● Given records:
▼▼▼

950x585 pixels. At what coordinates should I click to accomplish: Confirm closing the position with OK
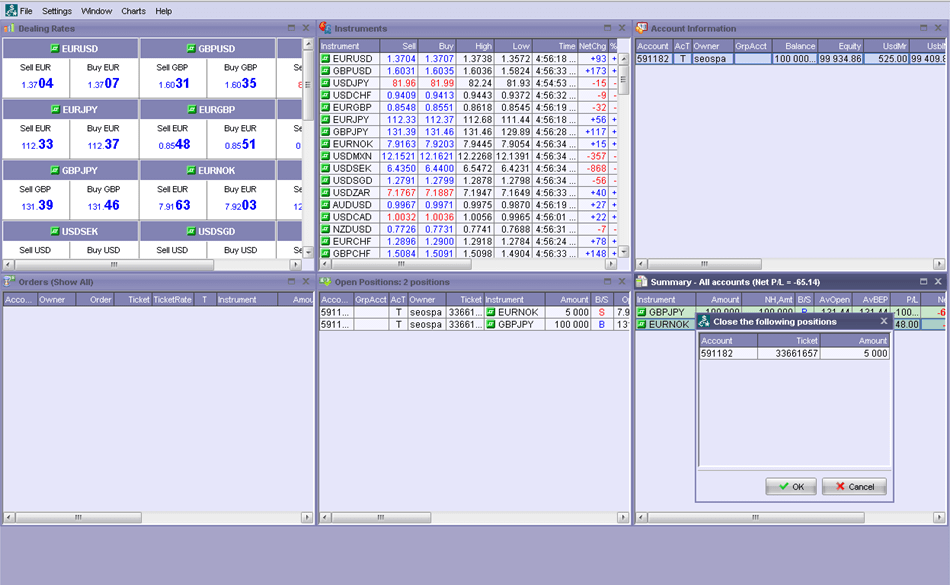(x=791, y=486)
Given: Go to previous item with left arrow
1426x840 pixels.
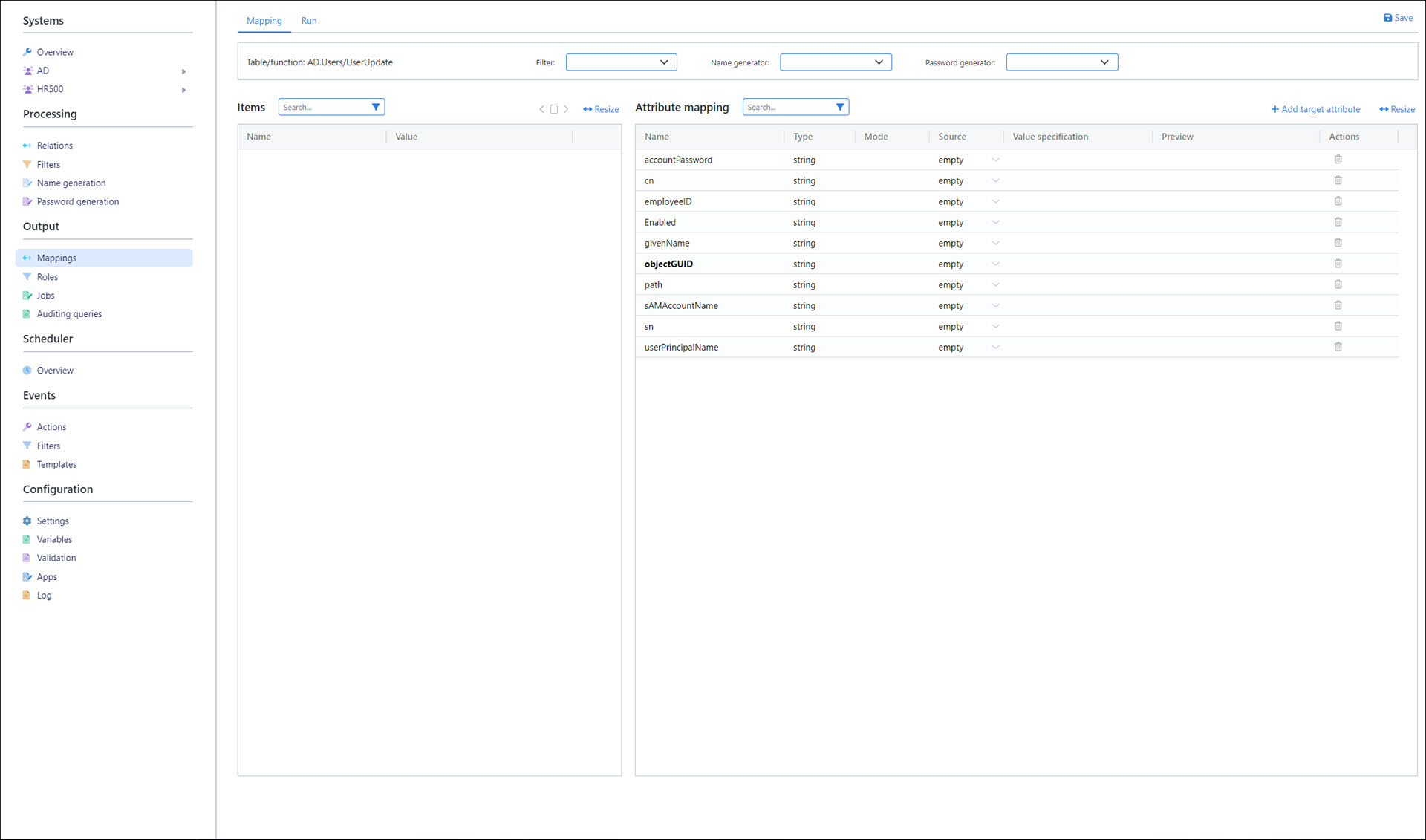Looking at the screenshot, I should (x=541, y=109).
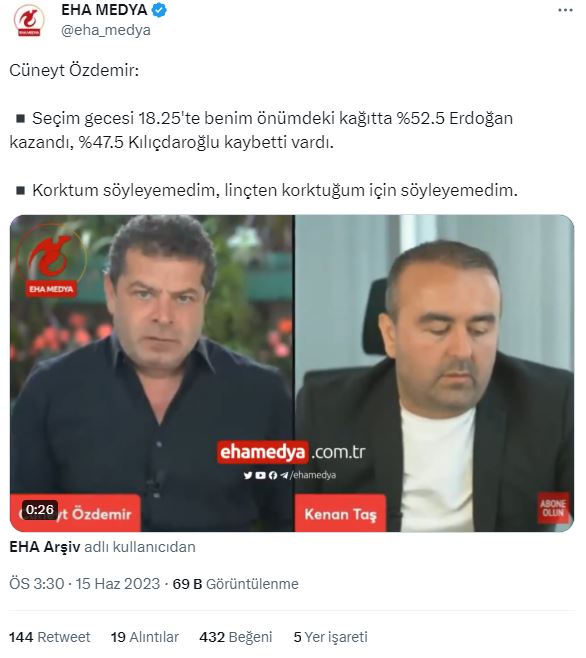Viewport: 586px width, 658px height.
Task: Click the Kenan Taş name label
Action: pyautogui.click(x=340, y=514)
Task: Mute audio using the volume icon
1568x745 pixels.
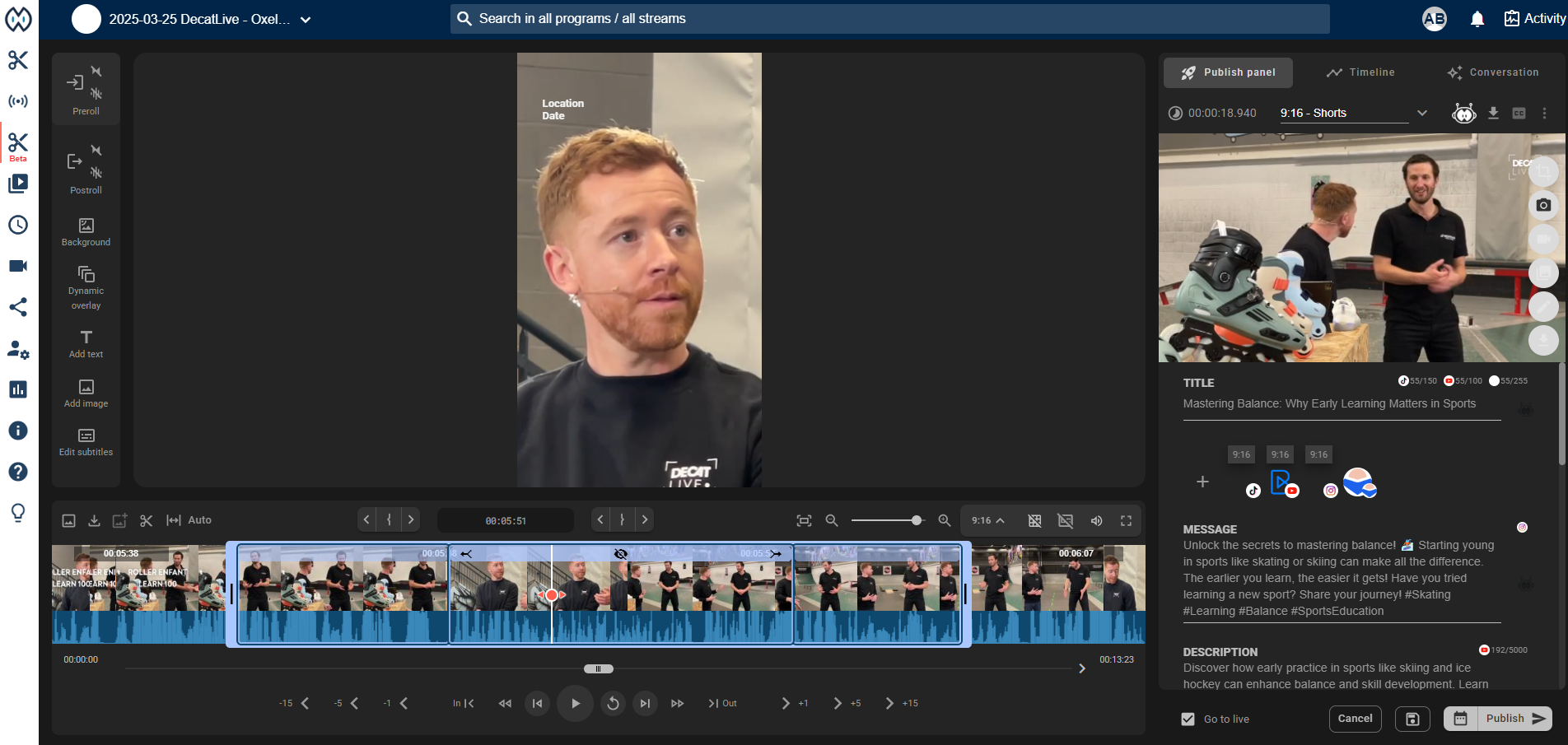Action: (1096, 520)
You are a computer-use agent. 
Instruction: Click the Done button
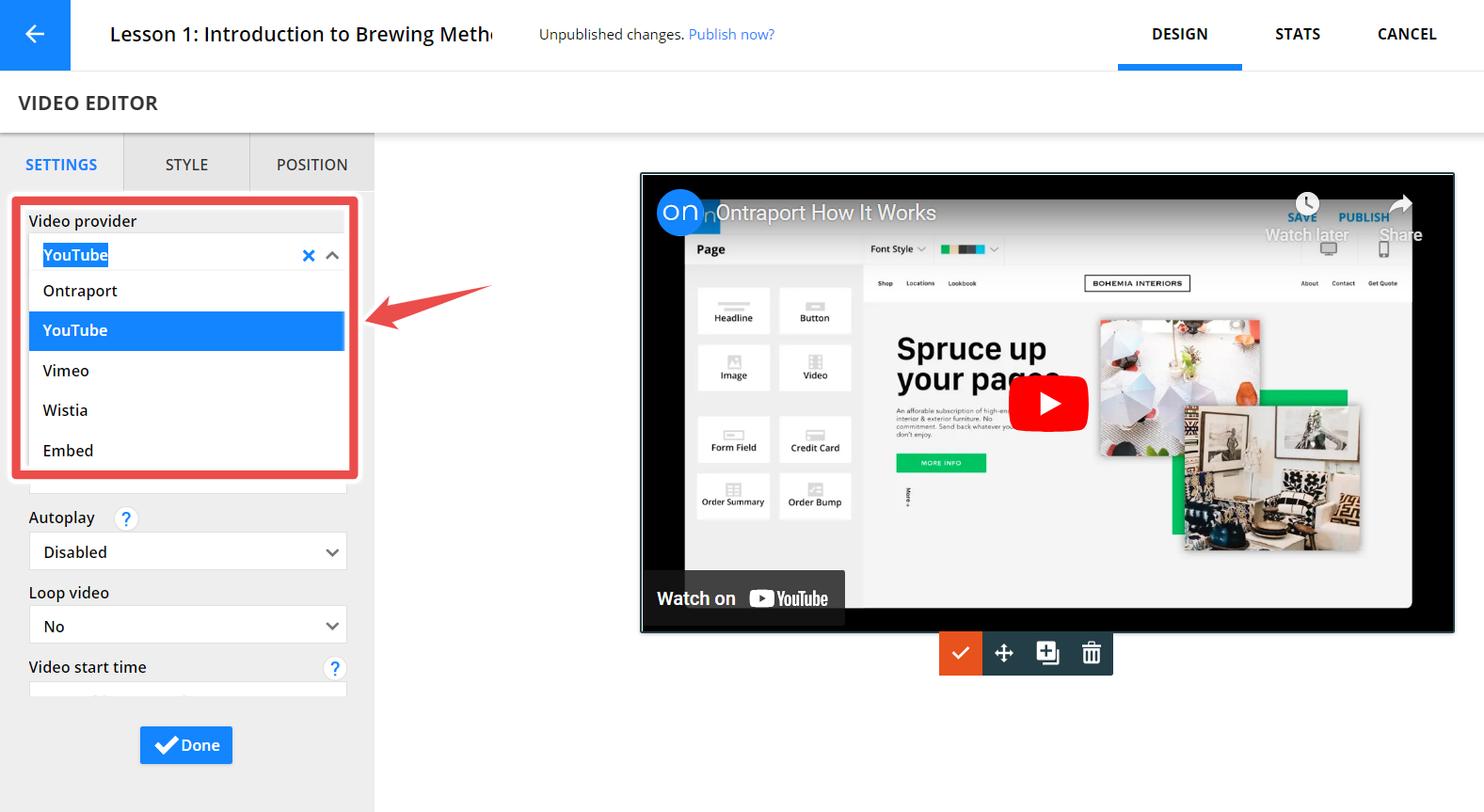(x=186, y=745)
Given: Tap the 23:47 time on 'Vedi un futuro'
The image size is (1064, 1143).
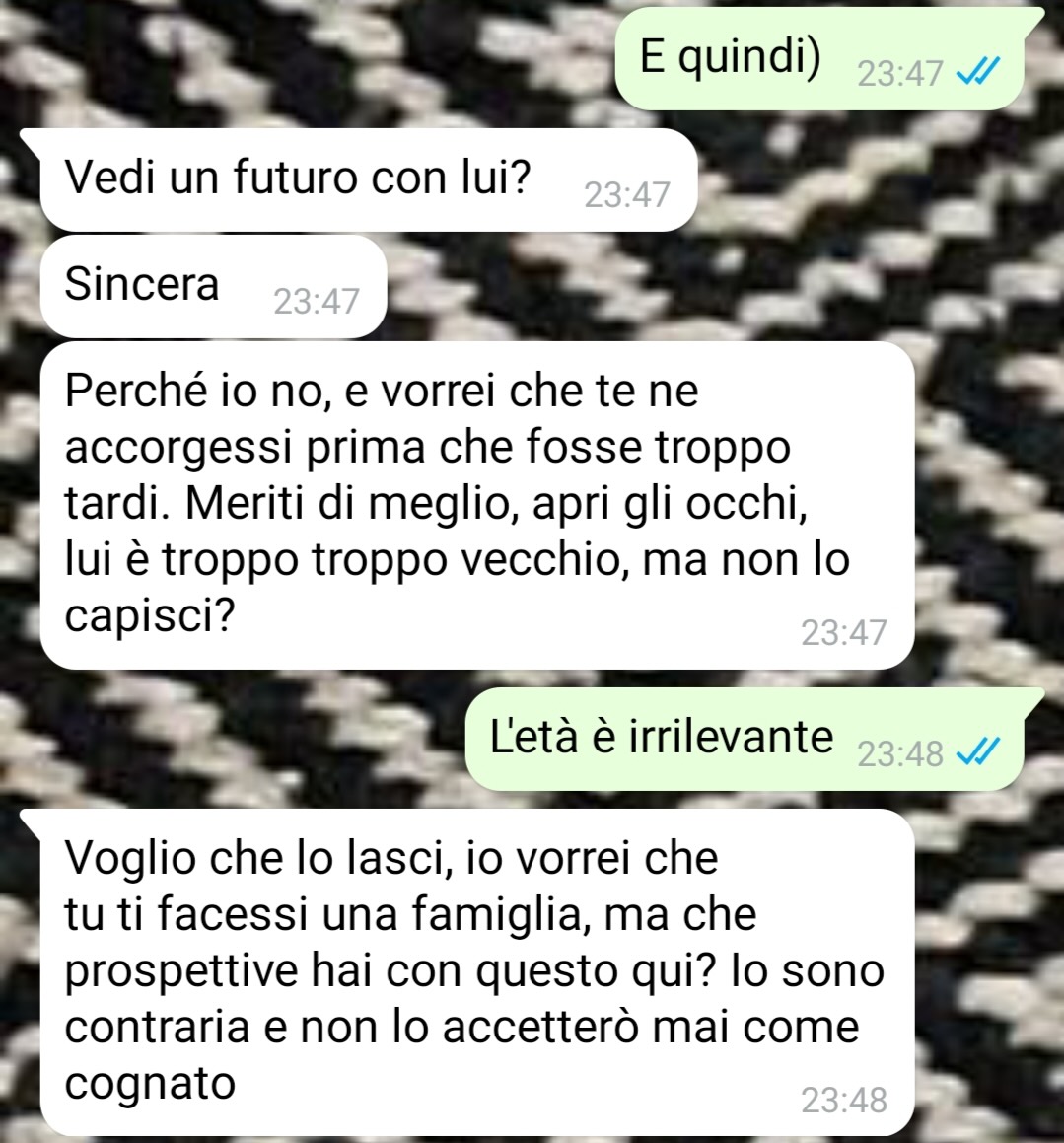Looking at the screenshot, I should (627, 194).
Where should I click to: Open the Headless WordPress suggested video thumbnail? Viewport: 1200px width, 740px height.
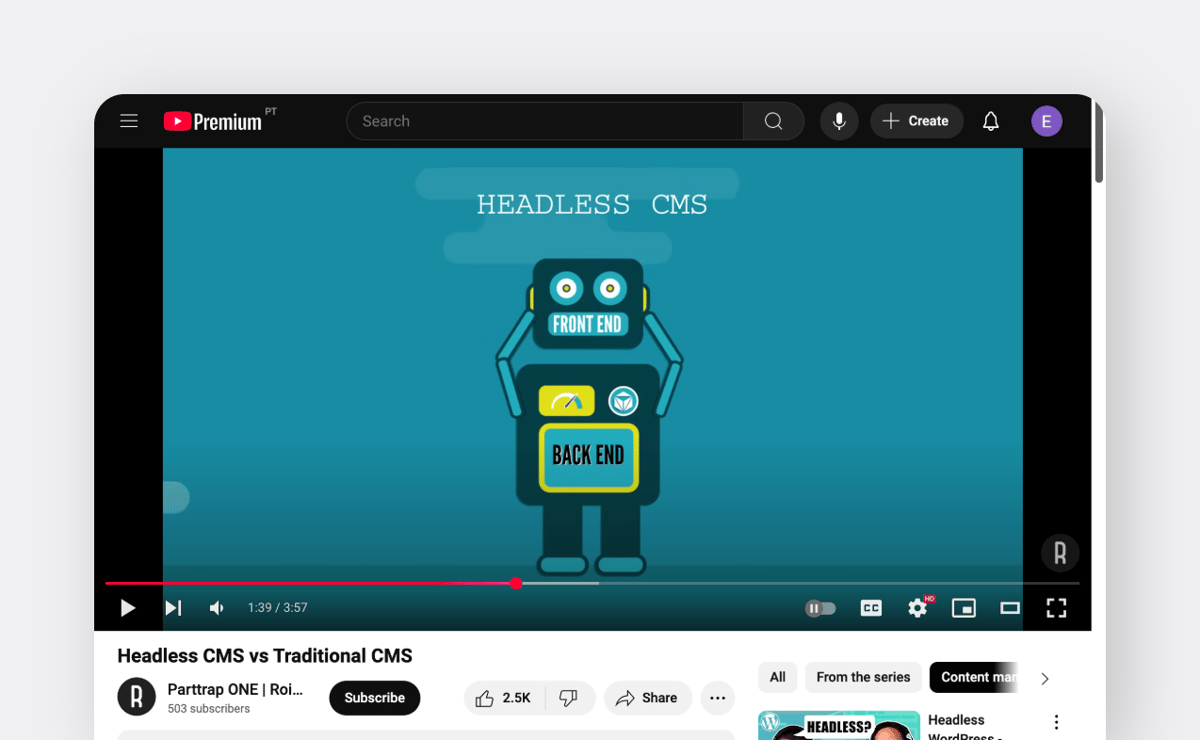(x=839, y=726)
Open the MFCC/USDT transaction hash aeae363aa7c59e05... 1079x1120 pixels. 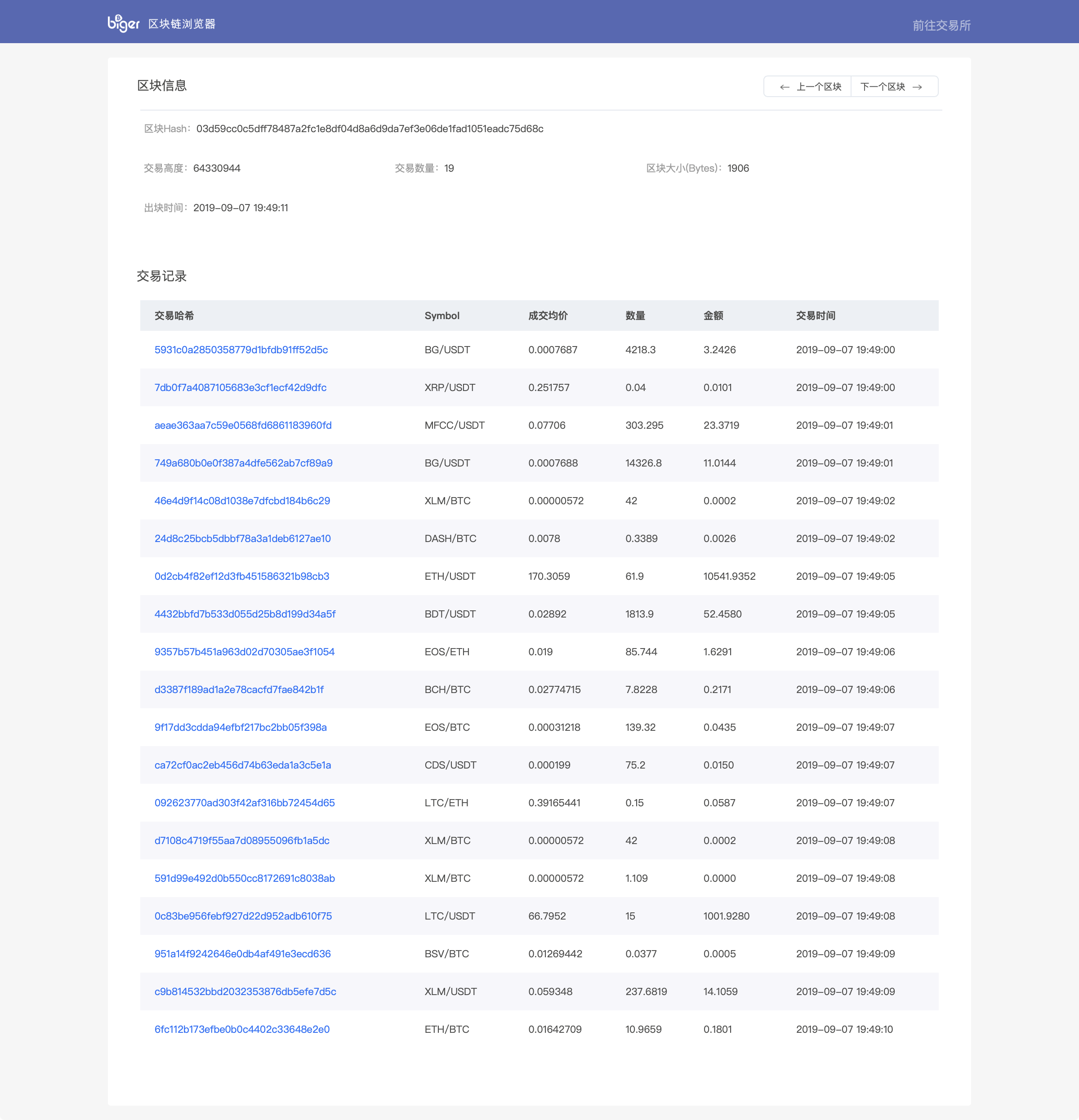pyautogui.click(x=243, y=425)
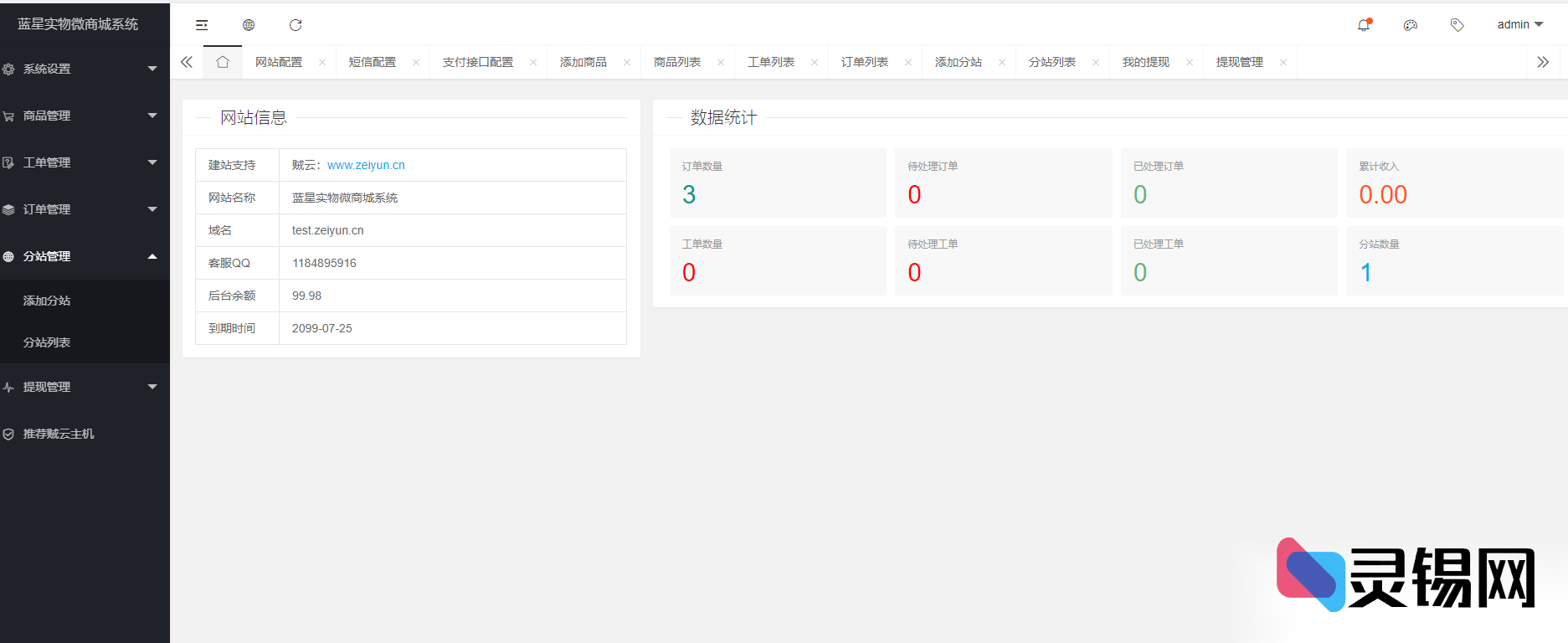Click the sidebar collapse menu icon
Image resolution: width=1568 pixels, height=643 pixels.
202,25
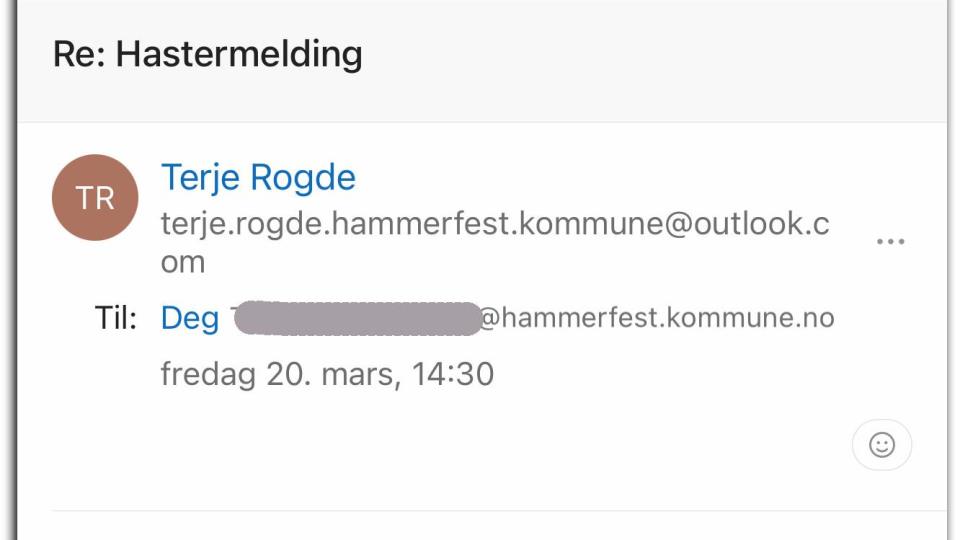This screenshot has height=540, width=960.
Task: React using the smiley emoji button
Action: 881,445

▲▲▲

● Aim: Copy the material starting at the line containing "Task: Mute audio using the volume icon" and ending at the line containing "(x=839, y=726)", swapping "Done" for "Finish" and changing nothing else. Leave the pictures out.

● Expected answer:
Task: Mute audio using the volume icon
1568x745 pixels.
Action: (1096, 520)
You are a computer-use agent. 
Instruction: Click the Finish button
(x=186, y=745)
Given: Tap the 23:47 time on 'Vedi un futuro'
The image size is (1064, 1143).
Looking at the screenshot, I should (627, 194).
Where should I click to: Open the Headless WordPress suggested video thumbnail? Viewport: 1200px width, 740px height.
(x=839, y=726)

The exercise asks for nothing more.